Wow, and he's still with her after she admitted lying about being pregnant? What a complete donut - you are well rid of him. I'd get that divorce moving, grab some popcorn and sit back and watch the soap opera unfold with a smug smile on my face and hopefully a big buff dude on my arm


----------



## TimesOfChange (Mar 20, 2013)

Your story reminds me of a guy i once met in a chatroom. He called himself "OnTheVerge". got a girl pregnant but she gave him the choice to go back to his wife.
But once he decided to reconcile the chick turned nuts. 
He told his wife the story and they tried to work it out but later on he left again, cause of the child (or somethin).
That might have been your STBXH or just a guy as stupid as him...one never knows, this world is "small".


----------



## brokenbythis (Aug 21, 2011)

Dollystanford said:


> Wow, and he's still with her after she admitted lying about being pregnant? What a complete donut - you are well rid of him. I'd get that divorce moving, grab some popcorn and sit back and watch the soap opera unfold with a smug smile on my face and hopefully a big buff dude on my arm


Well see one thing I know for sure, is I know my ex. He's still with her because he wants TO PUT ON A SHOW for everyone. He is very concerned about how others see him. After I kicked him out and filed, he crawled back to the skank and is now putting on an act for his friends. For one reason only: to make himself look like he DIDN'T get suckered into this. He doesn't want anyone to think he's an idiot or stupid or was duped. Its part of his ego thing he has going on. He is acting like they had a relationship going the whole time and nobody knows about the fake pregnancy.

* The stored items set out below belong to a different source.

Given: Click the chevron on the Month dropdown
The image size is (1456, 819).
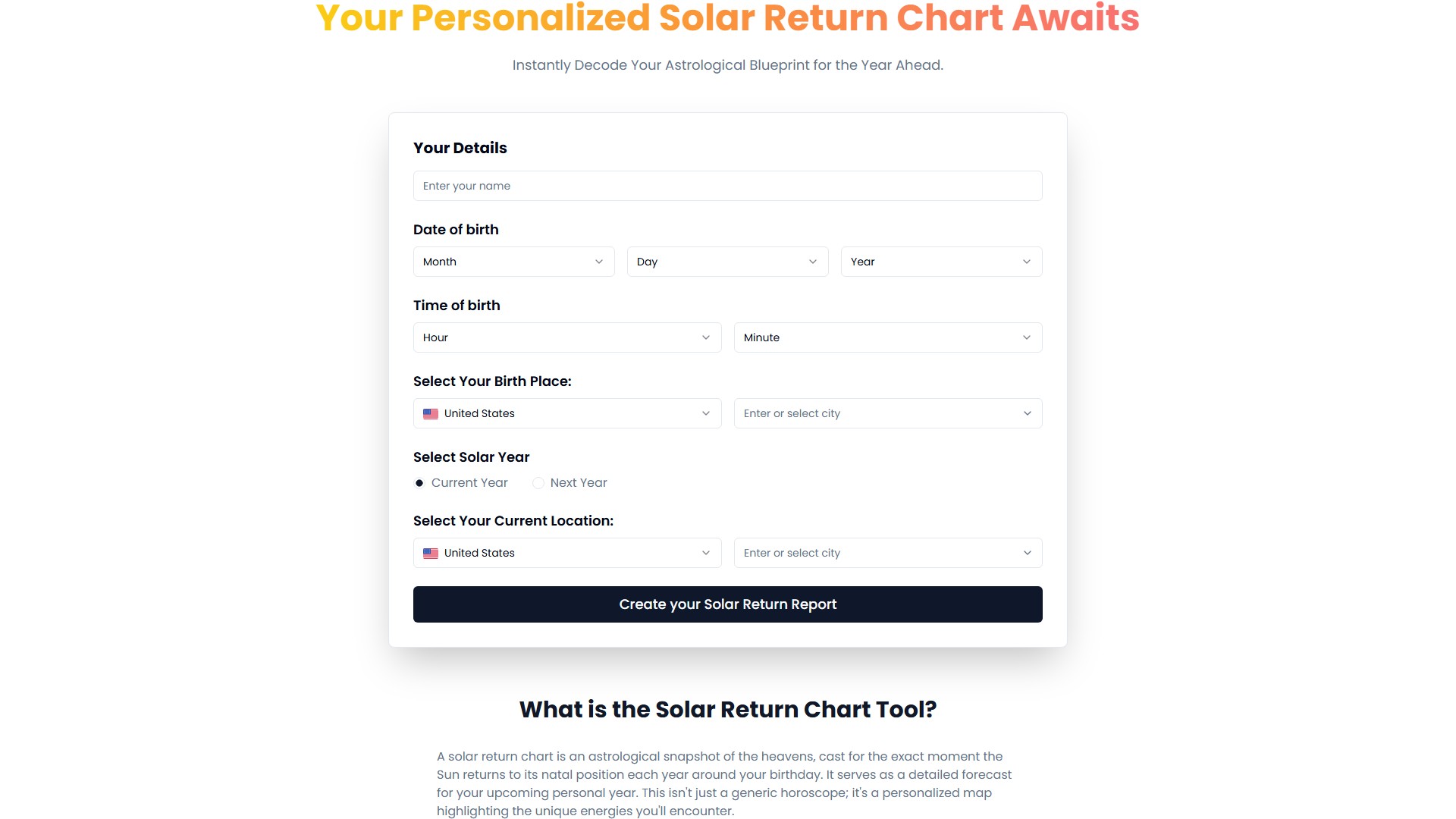Looking at the screenshot, I should (598, 262).
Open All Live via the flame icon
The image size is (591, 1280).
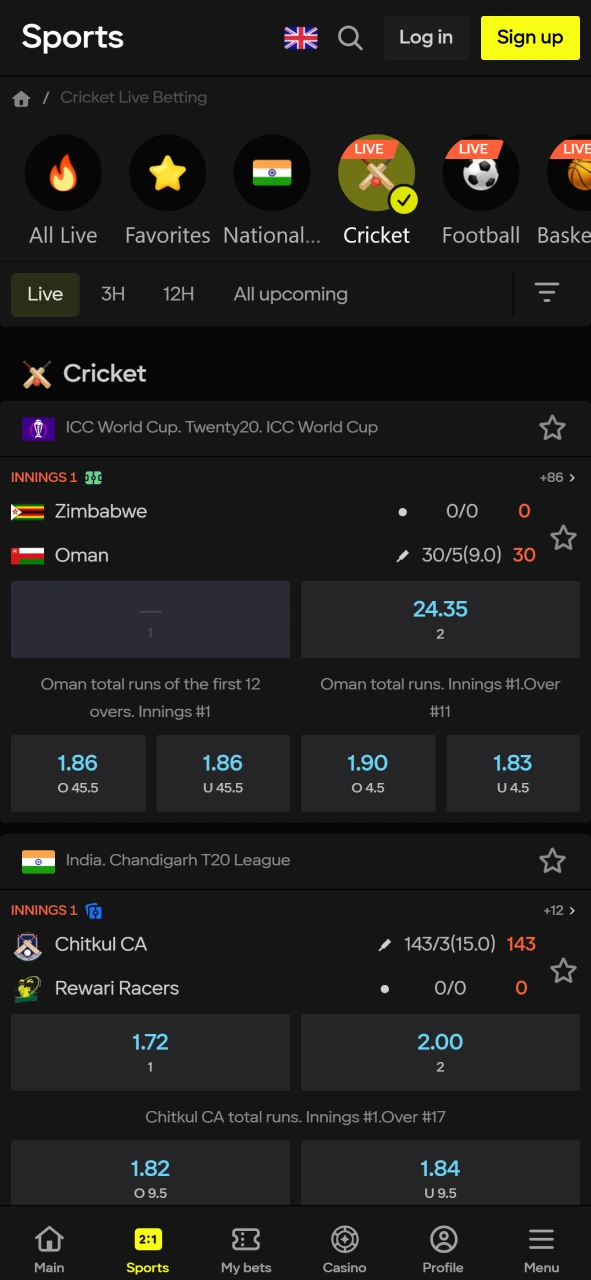coord(63,172)
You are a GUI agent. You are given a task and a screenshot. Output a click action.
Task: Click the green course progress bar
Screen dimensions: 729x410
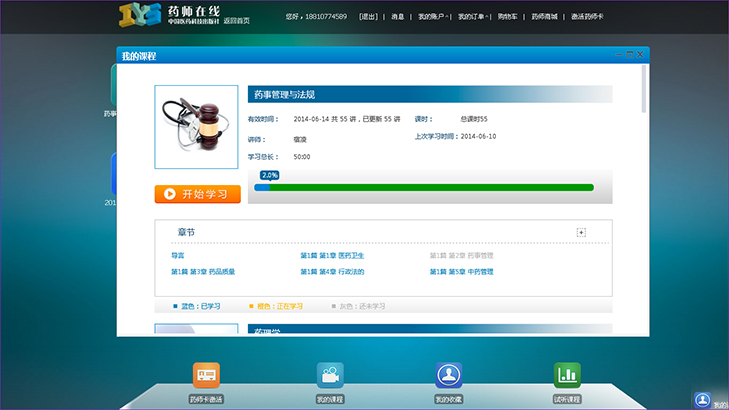430,187
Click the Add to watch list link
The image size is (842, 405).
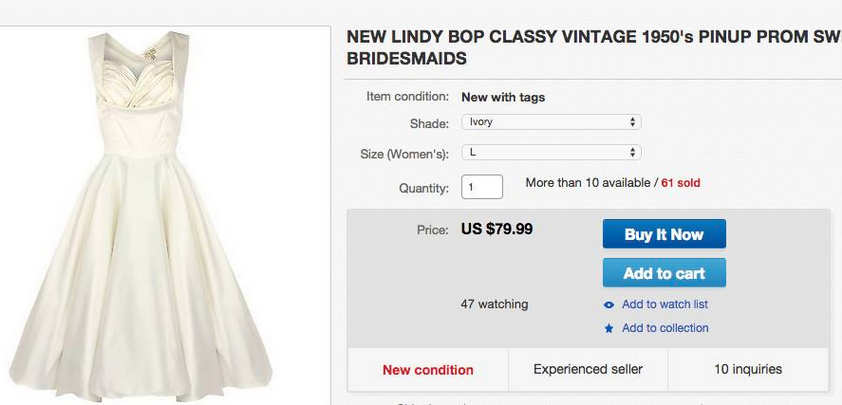664,305
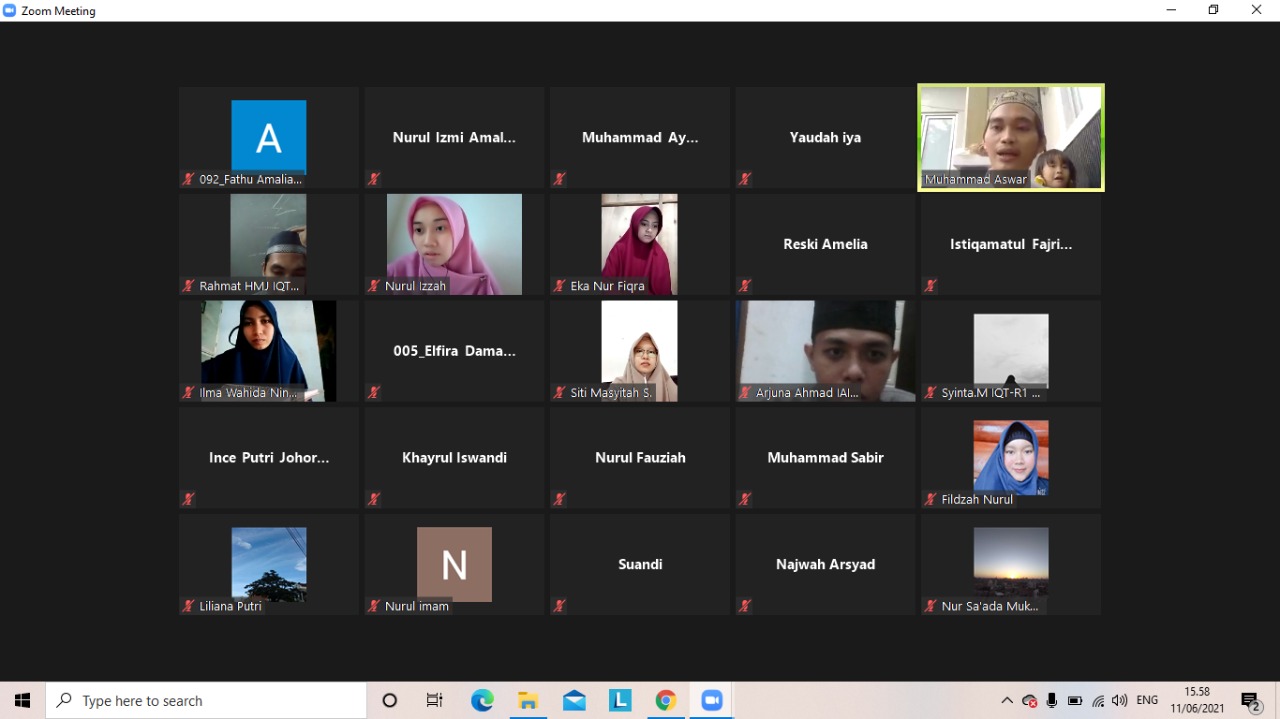Open Zoom from the Windows taskbar
1280x719 pixels.
pyautogui.click(x=711, y=701)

Now he's changed his story. Now he says her getting pregnant was an accident. Its like he can't admit to himself he was duped. His fragile ego can't handle it.

I have my popcorn  I would be laughing all the way if it was not for our DS having to watch this mess unfold and my STBXH dragging him into it.


----------



## brokenbythis (Aug 21, 2011)

mtpromises said:


> Document every call you receive and get a restraining order. This woman's next step to get back at you could potentially put you in danger.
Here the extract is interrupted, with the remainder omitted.